What a novel concept to shopping - the Mall! I liken it to the Sunday Promenade in Europe minus the shops. Every Sunday afternoon, we dressed up in our only good dresses and shoes, and took a bus to downtown's Republic Boulevard, flanked by beautiful old chestnut trees. At one end was the main train station terminal, at the other end, the Art Museum, the Marriage House, and a Parisian like bakery with tasty confections of chocolate that we could only afford once in a very long while. Families dressed in their Sunday best paraded their children up and down or stopped if a bench was available. We admired or envied each other in a sad display of people watching in place of going to church. Church was "verboten" by the communists and priests barely made enough money from donations and a meager state stipend to keep the church open for baptisms, weddings, and burials. I am not sure how many people would have gone to church instead of the weekly promenade up and down the gorgeous boulevard had God worship been allowed by the communist state. Come to think of it, since we had state sponsored marriage houses, I think the only reason the communists kept some churches open was to bury its dead. We did not have funeral homes so the logical location to place the deceased in state was the church. I say this because the regime had no qualms about demolishing beautiful old churches, 300-400 years old some of them, to make room for gaudy concrete buildings, headquarters of the local chapters of the communist party or the unions (syndicates as they were called).
You can imagine my glee to be introduced to the Mall. I did not have any money to shop, but it was fun to look. I was surprised that shoppers could actually try things on in a very cozy dressing room, helped by polite ladies and, most shocking of all, could actually return things if you changed your mind. I was used to the communist central planning when they would produce half a million white boots when the market demanded 10 million pairs of black and brown boots. People would fight in long lines for the white boots anyway, sometimes grabbing the first pair on the rack, not knowing whether that was the right size or not. Not that it mattered, you were not allowed to try them on, you might get them dirty. Neither were you allowed to return them if they did not fit. Once you bought them, they were yours to keep. No returns, no exchanges, no credit. I can only imagine that there were many customers with sore feet and bunions. Romanian shoes were not exactly made for comfort or durability.
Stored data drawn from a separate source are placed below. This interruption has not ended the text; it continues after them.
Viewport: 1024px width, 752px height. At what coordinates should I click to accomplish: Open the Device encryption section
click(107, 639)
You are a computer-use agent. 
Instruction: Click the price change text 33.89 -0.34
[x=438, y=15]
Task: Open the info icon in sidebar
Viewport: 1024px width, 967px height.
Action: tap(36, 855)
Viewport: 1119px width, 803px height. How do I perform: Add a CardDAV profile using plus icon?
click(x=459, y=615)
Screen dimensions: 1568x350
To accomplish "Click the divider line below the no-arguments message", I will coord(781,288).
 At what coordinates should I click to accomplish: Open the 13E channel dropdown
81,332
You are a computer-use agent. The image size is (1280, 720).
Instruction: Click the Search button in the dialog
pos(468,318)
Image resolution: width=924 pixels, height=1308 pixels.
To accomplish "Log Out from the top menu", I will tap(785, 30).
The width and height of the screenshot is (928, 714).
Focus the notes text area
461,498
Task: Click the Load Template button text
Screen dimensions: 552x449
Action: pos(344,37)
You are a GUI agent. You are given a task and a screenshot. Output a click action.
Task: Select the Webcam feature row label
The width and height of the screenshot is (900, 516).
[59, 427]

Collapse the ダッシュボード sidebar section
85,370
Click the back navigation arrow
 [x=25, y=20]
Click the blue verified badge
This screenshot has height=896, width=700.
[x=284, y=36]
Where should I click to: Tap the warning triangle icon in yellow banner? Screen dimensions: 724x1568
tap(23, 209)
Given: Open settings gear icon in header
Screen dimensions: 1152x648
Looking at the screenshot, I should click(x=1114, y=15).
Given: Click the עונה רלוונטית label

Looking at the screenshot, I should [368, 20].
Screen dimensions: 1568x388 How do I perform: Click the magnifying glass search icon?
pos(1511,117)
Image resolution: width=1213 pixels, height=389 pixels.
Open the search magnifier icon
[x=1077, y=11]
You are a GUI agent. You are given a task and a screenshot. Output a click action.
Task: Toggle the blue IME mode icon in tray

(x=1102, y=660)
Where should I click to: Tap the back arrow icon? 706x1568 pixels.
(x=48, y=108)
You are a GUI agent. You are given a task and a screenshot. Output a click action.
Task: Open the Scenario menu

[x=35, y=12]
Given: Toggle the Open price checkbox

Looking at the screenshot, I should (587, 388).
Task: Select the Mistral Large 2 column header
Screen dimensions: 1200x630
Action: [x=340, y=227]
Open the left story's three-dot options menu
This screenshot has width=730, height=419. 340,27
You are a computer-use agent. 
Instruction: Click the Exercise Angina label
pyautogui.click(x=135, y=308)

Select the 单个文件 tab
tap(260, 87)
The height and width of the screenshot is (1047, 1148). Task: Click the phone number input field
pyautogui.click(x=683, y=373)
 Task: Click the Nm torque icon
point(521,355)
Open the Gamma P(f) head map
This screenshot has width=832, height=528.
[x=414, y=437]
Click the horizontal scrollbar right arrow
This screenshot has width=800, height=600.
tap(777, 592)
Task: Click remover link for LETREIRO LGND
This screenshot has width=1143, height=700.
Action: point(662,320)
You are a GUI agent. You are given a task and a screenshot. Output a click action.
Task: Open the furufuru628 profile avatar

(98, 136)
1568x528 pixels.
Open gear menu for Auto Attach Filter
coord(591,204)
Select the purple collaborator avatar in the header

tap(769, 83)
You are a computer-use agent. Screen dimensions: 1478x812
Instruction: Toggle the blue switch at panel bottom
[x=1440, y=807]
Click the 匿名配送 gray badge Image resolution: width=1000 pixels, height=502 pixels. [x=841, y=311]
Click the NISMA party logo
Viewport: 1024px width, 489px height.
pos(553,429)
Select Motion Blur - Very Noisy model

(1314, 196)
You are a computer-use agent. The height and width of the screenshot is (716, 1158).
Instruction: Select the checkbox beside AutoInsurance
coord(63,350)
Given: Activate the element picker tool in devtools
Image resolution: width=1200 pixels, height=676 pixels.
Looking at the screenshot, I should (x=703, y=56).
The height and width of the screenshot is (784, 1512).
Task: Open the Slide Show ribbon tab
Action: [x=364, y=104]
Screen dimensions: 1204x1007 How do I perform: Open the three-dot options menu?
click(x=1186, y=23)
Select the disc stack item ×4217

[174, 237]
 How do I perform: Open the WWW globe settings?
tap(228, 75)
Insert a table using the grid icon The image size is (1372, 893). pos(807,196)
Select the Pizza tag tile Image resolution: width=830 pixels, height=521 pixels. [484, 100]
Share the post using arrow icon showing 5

Cultural differences crept along the way in my daily existence and a trip to the mall was no different. I had to apologize to a poor girl who was politely trying to sell spoon rings, silver rings wrapped around the finger made from the end of a spoon. Coming from such a poor country, it seemed excessive to me to destroy a perfectly good spoon in order to create such a gaudy ring. I wasted no time telling the girl the truth, after all, Europeans are very blunt, not necessarily schooled in the fine art of tactfulness. Needless to say, I brought the girl to tears and was forced to apologize. My husband insisted and I complied, although I did not understand why I had to apologize for expressing my opinion and telling the truth.
Speaking of being truthful and blunt, you never ask an European how they feel, unless you are prepared to listen exactly to what ails them, why, and what they are going to do about it.
I was shocked when few people were paying with cash, mostly with checks and credit cards. I could not understand the concept of paper checks or plastic credit cards very well. At that time, department stores did not have an instant connection with a bank clearinghouse for checks or credit cards. They were mostly accepted on faith and in some instances, by making phone calls. My Egyptian friend, Lula, used to laugh that the country was run on paper and plastic, not fiat money. She had no idea how true her jocular statement was.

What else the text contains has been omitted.